---------- PASSAGE SHOWN ----------

[r] Extracting the last n characters from a string in R

How can I get the last n characters from a string in R? Is there a function like SQL's RIGHT?

This question is related to r string substring

The answer is


A little modification on @Andrie solution gives also the complement:

substrR <- function(x, n) { 
  if(n > 0) substr(x, (nchar(x)-n+1), nchar(x)) else substr(x, 1, (nchar(x)+n))
}
x <- "moSvmC20F.5.rda"
substrR(x,-4)
[1] "moSvmC20F.5"

That was what I was looking for. And it invites to the left side:

substrL <- function(x, n){ 
  if(n > 0) substr(x, 1, n) else substr(x, -n+1, nchar(x))
}
substrL(substrR(x,-4),-2)
[1] "SvmC20F.5"

I use substr too, but in a different way. I want to extract the last 6 characters of "Give me your food." Here are the steps:

(1) Split the characters

splits <- strsplit("Give me your food.", split = "")

(2) Extract the last 6 characters

tail(splits[[1]], n=6)

Output:

[1] " " "f" "o" "o" "d" "."

Each of the character can be accessed by splits[[1]][x], where x is 1 to 6.


Try this:

x <- "some text in a string"
n <- 5
substr(x, nchar(x)-n, nchar(x))

It shoudl give:

[1] "string"

I wrote some functions that can do all of these after failing my last exam on string manipulation in R programming. If you are coming from Excel, these functions will be similar to LEFT(), RIGHT(), and MID() functions.


# This counts from the left and then extract n characters

str_left <- function(string, n) {
  substr(string, 1, n)
}



# This counts from the right and then extract n characters

str_right <- function(string, n) {
  substr(string, nchar(string) - (n - 1), nchar(string))
}


# This extract characters from the middle

str_mid <- function(string, from = 2, to = 5){
  
  substr(string, from, to)
  }

Examples:

x <- "some text in a string"
str_left(x, 4)
[1] "some"

str_right(x, 6)
[1] "string"

str_mid(x, 6, 9)
[1] "text"


Just in case if a range of characters need to be picked:

# For example, to get the date part from the string

substrRightRange <- function(x, m, n){substr(x, nchar(x)-m+1, nchar(x)-m+n)}

value <- "REGNDATE:20170526RN" 
substrRightRange(value, 10, 8)

[1] "20170526"

Use stri_sub function from stringi package. To get substring from the end, use negative numbers. Look below for the examples:

stri_sub("abcde",1,3)
[1] "abc"
stri_sub("abcde",1,1)
[1] "a"
stri_sub("abcde",-3,-1)
[1] "cde"

You can install this package from github: https://github.com/Rexamine/stringi

It is available on CRAN now, simply type

install.packages("stringi")

to install this package.


I used the following code to get the last character of a string.

---------- MATERIAL ----------

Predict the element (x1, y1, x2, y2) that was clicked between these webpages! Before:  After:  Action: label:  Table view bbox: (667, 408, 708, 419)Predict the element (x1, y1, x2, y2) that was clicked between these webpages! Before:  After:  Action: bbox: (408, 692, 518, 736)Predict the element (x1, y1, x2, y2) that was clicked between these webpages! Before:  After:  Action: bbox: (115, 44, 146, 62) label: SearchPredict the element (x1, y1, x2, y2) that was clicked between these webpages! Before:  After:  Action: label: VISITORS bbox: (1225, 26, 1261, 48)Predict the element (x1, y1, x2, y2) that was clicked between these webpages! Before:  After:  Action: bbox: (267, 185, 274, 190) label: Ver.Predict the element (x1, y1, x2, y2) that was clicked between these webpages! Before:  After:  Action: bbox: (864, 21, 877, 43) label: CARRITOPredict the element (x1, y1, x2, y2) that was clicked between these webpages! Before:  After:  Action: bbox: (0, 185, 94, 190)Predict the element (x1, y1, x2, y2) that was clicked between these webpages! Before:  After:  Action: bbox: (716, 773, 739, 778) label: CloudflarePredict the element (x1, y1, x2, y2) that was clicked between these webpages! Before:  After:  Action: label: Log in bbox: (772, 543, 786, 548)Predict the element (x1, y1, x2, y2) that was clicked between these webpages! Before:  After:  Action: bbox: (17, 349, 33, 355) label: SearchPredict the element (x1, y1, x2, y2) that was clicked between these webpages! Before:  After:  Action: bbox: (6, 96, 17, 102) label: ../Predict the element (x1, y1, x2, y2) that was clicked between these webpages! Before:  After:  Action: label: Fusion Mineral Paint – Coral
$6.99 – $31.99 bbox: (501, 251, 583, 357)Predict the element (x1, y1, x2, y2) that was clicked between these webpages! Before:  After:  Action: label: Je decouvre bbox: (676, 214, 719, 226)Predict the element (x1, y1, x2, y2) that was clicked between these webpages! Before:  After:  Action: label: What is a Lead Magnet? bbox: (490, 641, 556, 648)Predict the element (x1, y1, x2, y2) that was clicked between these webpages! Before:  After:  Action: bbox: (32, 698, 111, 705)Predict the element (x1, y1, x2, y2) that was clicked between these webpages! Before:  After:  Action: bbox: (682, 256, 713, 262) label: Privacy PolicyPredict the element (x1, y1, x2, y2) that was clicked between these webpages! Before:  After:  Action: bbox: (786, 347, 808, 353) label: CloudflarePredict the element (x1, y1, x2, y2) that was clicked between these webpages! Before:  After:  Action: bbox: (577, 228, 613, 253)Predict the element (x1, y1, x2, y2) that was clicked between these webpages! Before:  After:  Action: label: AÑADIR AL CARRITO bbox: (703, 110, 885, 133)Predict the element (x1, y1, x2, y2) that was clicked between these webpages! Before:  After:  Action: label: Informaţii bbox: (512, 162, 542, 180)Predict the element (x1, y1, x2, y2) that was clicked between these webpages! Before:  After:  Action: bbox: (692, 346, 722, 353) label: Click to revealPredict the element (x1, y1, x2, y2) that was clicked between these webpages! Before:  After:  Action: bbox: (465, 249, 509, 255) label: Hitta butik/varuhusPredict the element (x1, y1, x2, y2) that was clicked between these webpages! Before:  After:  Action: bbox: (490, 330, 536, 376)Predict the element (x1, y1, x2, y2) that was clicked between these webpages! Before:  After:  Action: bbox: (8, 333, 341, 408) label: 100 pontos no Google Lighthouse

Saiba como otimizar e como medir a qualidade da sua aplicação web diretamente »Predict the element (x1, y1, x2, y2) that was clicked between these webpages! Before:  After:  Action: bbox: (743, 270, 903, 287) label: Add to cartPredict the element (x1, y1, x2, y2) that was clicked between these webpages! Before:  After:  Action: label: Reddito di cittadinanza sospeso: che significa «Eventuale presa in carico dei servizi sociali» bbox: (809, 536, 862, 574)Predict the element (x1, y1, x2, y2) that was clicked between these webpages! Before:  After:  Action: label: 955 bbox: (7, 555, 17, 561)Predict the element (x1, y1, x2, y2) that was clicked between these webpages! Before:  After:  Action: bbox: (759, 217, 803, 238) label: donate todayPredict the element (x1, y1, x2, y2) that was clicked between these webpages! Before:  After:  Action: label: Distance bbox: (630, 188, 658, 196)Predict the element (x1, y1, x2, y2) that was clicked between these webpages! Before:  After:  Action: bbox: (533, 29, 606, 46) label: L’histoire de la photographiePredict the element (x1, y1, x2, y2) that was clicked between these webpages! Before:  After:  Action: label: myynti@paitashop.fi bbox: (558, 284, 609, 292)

----------

TASK DIRECTIONS:
Reproduce word for word everything in the R string thread above from "# This extract" down to "str_left(x, 4)".

TASK SOLUTION:
# This extract characters from the middle

str_mid <- function(string, from = 2, to = 5){
  
  substr(string, from, to)
  }

Examples:

x <- "some text in a string"
str_left(x, 4)